30 January 1660: Charles II climbed to a throne his father had lost on a scaffold. The Restoration bargain gave him army and purge; Parliament held him to the Petition of Right — no forced loans, no martial law without consent. Charles II and his ministers pulled colonies under crown control and passed Navigation Acts forcing Atlantic trade onto English hulls, turning colonial merchants into smugglers overnight. In Massachusetts, the General Court named Marlborough and ordered every claimant to pay public charges by November or forfeit interest — Edmund Rice, William Ward, Solomon Johnson, John Howe among the signers. William Ward moved nine miles west from Sudbury, became Marlborough's first deacon, received fifty acres. Roger Preston kept a Salem inn for strangers and strong liquor. William Sterling married Elizabeth Sawtelle at Haverhill — ship carpenter, miller, future selectman. Francis Gould and Rose Whitehall left Braintree for Chelmsford's western edge in late 1659. William Douglas bought at New London and moved from Boston with Ann Mattle and their children. In Canada, Jean Carrier arrived from Saintes to work for the Hospitallers; Nicolas Bélanger married Marie de Rainville at Beauport; Iroquois raiders took girls from Ville-Marie — Marie Madeleine Bourgery, Jeanne Baillargeon — and slaughtered militia who ventured beyond the walls.
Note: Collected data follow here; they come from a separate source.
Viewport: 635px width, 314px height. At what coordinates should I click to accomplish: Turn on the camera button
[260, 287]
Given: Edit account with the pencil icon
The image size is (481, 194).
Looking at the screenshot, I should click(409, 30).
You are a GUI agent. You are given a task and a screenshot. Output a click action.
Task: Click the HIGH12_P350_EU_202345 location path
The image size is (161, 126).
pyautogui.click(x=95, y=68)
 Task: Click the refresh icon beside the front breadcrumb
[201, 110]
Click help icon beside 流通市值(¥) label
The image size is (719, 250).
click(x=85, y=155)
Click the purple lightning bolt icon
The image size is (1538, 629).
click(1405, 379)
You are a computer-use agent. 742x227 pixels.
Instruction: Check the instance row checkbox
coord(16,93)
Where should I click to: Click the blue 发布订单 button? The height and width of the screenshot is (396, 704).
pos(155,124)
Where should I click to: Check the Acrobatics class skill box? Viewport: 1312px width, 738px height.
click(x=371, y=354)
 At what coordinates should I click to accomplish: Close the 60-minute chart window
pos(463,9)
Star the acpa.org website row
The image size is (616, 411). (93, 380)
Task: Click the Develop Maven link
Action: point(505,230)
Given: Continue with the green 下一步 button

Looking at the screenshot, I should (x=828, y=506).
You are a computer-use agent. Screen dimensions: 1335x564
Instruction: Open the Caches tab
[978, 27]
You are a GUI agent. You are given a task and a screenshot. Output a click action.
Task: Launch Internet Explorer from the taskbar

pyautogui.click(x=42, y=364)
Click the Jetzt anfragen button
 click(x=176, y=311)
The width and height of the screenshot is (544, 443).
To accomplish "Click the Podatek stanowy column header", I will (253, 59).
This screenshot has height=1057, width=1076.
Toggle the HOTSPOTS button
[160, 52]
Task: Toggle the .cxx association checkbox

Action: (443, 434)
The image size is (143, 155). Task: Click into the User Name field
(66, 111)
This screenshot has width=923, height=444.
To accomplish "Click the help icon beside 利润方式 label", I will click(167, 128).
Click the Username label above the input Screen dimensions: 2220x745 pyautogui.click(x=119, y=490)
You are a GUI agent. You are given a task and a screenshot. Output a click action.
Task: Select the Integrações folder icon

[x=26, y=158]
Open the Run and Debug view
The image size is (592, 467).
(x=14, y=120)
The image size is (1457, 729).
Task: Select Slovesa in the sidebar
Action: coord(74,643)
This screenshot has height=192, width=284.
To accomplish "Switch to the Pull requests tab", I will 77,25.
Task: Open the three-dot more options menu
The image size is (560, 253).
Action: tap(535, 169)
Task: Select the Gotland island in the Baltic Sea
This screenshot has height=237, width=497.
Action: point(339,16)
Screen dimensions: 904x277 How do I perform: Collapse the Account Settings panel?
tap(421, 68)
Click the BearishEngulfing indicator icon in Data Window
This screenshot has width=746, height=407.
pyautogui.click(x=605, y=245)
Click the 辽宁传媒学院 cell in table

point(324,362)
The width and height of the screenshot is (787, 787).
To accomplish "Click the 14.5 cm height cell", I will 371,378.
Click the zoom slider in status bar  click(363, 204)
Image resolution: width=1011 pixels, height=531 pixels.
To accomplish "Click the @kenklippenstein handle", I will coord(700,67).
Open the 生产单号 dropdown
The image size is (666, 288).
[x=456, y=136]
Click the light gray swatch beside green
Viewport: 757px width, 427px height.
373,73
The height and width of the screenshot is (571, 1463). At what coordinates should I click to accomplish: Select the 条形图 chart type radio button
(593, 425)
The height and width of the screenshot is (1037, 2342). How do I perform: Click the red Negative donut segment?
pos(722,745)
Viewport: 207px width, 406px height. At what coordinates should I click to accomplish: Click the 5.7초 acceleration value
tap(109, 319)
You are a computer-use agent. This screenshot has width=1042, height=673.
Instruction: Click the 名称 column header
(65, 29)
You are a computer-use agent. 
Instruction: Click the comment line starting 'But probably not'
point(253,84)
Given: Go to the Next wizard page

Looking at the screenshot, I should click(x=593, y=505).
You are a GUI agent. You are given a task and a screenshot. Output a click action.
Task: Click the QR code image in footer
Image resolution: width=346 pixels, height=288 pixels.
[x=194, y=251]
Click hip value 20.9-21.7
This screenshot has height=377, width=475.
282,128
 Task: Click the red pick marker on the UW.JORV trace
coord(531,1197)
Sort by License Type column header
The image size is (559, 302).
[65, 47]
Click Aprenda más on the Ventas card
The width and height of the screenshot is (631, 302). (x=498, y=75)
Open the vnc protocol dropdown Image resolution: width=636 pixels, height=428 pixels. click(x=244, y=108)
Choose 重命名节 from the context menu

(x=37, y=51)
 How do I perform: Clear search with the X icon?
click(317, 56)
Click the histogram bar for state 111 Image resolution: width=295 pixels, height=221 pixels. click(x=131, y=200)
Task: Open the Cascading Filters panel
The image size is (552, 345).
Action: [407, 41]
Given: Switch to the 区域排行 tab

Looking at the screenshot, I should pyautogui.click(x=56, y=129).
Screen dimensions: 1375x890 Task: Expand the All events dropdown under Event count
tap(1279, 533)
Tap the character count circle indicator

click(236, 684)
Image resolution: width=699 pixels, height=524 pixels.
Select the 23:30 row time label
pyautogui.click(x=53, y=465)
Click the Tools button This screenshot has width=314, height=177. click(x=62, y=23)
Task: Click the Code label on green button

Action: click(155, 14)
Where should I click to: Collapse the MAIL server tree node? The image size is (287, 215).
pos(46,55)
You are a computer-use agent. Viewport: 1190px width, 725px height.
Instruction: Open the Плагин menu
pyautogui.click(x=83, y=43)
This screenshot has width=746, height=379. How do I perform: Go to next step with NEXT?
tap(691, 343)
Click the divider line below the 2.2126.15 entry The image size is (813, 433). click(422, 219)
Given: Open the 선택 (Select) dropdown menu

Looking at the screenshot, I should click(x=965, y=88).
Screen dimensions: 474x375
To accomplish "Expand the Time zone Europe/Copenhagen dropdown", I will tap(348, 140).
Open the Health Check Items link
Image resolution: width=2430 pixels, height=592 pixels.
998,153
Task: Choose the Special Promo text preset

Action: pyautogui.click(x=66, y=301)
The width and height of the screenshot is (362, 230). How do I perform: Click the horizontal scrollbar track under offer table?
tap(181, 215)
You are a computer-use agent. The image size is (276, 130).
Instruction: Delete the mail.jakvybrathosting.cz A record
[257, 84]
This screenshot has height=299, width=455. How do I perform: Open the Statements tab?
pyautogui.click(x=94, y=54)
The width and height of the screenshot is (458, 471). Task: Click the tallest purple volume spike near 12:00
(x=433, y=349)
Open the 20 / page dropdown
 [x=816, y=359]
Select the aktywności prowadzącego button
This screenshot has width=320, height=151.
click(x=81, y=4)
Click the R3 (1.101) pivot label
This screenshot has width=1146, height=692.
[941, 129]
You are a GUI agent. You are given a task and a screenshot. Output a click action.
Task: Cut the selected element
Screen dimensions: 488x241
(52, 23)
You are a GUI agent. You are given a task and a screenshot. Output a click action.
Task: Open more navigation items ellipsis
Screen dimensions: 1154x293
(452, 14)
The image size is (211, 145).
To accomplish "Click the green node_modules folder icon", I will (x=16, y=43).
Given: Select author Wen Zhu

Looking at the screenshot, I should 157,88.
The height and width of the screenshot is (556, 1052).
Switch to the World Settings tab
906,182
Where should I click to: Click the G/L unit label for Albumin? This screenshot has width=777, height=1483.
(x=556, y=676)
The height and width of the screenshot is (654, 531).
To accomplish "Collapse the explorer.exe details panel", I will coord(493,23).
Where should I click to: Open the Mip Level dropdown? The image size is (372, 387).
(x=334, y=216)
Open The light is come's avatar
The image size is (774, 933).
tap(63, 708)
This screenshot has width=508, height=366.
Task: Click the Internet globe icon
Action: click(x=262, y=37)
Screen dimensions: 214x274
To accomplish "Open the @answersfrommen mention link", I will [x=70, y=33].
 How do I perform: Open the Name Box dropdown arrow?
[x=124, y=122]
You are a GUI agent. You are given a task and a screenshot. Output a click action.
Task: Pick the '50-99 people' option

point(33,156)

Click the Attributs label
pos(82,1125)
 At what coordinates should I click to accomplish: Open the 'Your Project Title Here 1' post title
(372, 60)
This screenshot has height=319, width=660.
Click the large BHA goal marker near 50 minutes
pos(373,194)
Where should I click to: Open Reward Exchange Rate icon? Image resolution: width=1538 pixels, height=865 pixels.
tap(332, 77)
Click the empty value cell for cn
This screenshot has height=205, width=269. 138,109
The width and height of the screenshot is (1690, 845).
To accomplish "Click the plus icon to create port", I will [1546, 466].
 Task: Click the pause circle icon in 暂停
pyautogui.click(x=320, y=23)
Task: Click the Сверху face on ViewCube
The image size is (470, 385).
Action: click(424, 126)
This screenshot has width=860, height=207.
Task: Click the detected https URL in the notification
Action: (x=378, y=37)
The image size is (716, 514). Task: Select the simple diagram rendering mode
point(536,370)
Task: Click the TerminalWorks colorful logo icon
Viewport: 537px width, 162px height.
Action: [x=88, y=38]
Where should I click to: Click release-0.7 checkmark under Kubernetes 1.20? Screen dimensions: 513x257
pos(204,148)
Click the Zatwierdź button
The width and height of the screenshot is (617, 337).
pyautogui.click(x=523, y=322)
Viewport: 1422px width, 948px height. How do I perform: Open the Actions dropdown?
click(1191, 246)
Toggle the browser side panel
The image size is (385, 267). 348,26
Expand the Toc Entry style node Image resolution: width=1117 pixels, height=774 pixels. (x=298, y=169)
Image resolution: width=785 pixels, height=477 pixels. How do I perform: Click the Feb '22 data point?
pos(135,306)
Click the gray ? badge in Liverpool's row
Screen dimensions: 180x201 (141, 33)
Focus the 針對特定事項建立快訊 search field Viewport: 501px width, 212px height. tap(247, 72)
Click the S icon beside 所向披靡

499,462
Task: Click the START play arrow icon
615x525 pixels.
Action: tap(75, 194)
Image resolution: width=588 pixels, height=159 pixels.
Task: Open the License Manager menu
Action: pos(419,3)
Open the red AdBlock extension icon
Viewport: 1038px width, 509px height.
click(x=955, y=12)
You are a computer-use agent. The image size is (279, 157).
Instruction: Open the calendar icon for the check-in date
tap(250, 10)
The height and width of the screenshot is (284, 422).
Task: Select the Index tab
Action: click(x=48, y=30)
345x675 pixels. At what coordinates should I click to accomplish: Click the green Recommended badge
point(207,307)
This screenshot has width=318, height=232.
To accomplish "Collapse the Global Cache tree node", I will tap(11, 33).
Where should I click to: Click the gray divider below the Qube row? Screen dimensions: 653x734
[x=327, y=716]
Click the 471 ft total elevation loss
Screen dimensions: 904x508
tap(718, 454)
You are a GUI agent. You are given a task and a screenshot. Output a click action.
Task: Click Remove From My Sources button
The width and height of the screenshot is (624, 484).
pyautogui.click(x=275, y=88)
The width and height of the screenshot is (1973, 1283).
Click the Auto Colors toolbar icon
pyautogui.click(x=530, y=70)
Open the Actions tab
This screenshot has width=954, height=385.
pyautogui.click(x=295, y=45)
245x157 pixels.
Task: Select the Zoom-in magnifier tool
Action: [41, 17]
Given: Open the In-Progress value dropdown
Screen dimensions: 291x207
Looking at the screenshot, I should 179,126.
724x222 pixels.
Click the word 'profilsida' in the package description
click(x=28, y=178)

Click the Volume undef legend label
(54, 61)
1661 was a year of terror on the St. Lawrence. and educated Tryall Shepard bought land from Lt. Joseph Wheeler north of Concord's garrison, built on Quagany Hill. Joseph-François Hertel, stepson of Lt. Quentin Moral, was captured by four Iroquois, tortured, adopted, smuggled letters to Father Simon Le Moyne, escaped — future "Hero of Canada." Louis Gagne died with seven Frenchmen on the Mohawk River near future Auriesville. Michel Messier was reported burned by Onondagas; he would surface again. Iroquois massacred nearly a hundred French and Huron on Île d'Orléans; Sainte-Famille parish rose from the blood. Governor Davaugour sent Pierre Boucher to France; Louis XIV chose the Carignan-Salières Regiment — hand-picked soldiers fresh from fighting Turks — rather than abandon the colony. Raymond Pagé moved his carpenter's family to Beaupré waterfront; Jacques Lareau sharecropped north of the Saint-Charles as carpenter and wood-turner. Michele Picard born at Ville-Marie to Jacques-Hugues Picard and widow Anne Antoinette de Liercourt. Charles Garnier sailed from Caen. Marie-Marthe Moral born at Trois-Rivières where Quentin Moral would argue 29 cases in a court that tried 907 disputes for 700 settlers — two-thirds debt, inheritance the rest.